--- WHAT IS NEEDED ---
A precise repetition of every line below is the required answer.

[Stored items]
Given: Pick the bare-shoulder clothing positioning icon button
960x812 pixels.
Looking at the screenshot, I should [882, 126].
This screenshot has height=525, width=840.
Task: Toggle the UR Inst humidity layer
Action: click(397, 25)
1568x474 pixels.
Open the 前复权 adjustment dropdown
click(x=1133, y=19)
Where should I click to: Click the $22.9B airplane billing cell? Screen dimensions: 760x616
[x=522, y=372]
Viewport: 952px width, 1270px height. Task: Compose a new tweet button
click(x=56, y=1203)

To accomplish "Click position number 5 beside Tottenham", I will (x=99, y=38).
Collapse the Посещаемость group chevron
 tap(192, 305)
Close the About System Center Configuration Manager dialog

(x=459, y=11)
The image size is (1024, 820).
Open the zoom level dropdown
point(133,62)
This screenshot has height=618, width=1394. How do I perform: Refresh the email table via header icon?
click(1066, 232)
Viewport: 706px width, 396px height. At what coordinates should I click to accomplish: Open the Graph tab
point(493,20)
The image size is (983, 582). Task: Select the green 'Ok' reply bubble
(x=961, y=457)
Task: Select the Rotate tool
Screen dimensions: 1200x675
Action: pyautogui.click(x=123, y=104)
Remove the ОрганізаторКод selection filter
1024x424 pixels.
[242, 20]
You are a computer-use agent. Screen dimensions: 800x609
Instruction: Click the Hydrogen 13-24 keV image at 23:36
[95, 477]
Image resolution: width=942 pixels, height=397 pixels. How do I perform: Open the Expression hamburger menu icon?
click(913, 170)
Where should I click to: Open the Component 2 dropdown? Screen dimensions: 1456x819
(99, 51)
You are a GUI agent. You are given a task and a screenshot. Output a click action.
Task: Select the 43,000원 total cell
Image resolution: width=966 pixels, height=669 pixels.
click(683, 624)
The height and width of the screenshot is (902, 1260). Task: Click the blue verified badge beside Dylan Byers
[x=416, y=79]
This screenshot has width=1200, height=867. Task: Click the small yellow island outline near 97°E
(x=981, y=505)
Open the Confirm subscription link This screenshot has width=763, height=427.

--- REPLY TO THE EXERCISE ---
Given: Pick the bare-shoulder clothing positioning icon button
960x812 pixels.
Looking at the screenshot, I should [882, 126].
This screenshot has height=525, width=840.
Task: Toggle the UR Inst humidity layer
Action: click(397, 25)
1568x474 pixels.
Open the 前复权 adjustment dropdown
click(x=1133, y=19)
Where should I click to: Click the $22.9B airplane billing cell? Screen dimensions: 760x616
[x=522, y=372]
Viewport: 952px width, 1270px height. Task: Compose a new tweet button
click(x=56, y=1203)

To accomplish "Click position number 5 beside Tottenham", I will (x=99, y=38).
Collapse the Посещаемость group chevron
 tap(192, 305)
Close the About System Center Configuration Manager dialog

(x=459, y=11)
The image size is (1024, 820).
Open the zoom level dropdown
point(133,62)
This screenshot has height=618, width=1394. How do I perform: Refresh the email table via header icon?
click(1066, 232)
Viewport: 706px width, 396px height. At what coordinates should I click to accomplish: Open the Graph tab
point(493,20)
The image size is (983, 582). Task: Select the green 'Ok' reply bubble
(x=961, y=457)
Task: Select the Rotate tool
Screen dimensions: 1200x675
Action: pyautogui.click(x=123, y=104)
Remove the ОрганізаторКод selection filter
1024x424 pixels.
[242, 20]
You are a computer-use agent. Screen dimensions: 800x609
Instruction: Click the Hydrogen 13-24 keV image at 23:36
[95, 477]
Image resolution: width=942 pixels, height=397 pixels. How do I perform: Open the Expression hamburger menu icon?
click(913, 170)
Where should I click to: Open the Component 2 dropdown? Screen dimensions: 1456x819
(99, 51)
You are a GUI agent. You are given a task and a screenshot. Output a click action.
Task: Select the 43,000원 total cell
Image resolution: width=966 pixels, height=669 pixels.
click(683, 624)
The height and width of the screenshot is (902, 1260). Task: Click the blue verified badge beside Dylan Byers
[x=416, y=79]
This screenshot has width=1200, height=867. Task: Click the small yellow island outline near 97°E
(x=981, y=505)
Open the Confirm subscription link This screenshot has width=763, height=427.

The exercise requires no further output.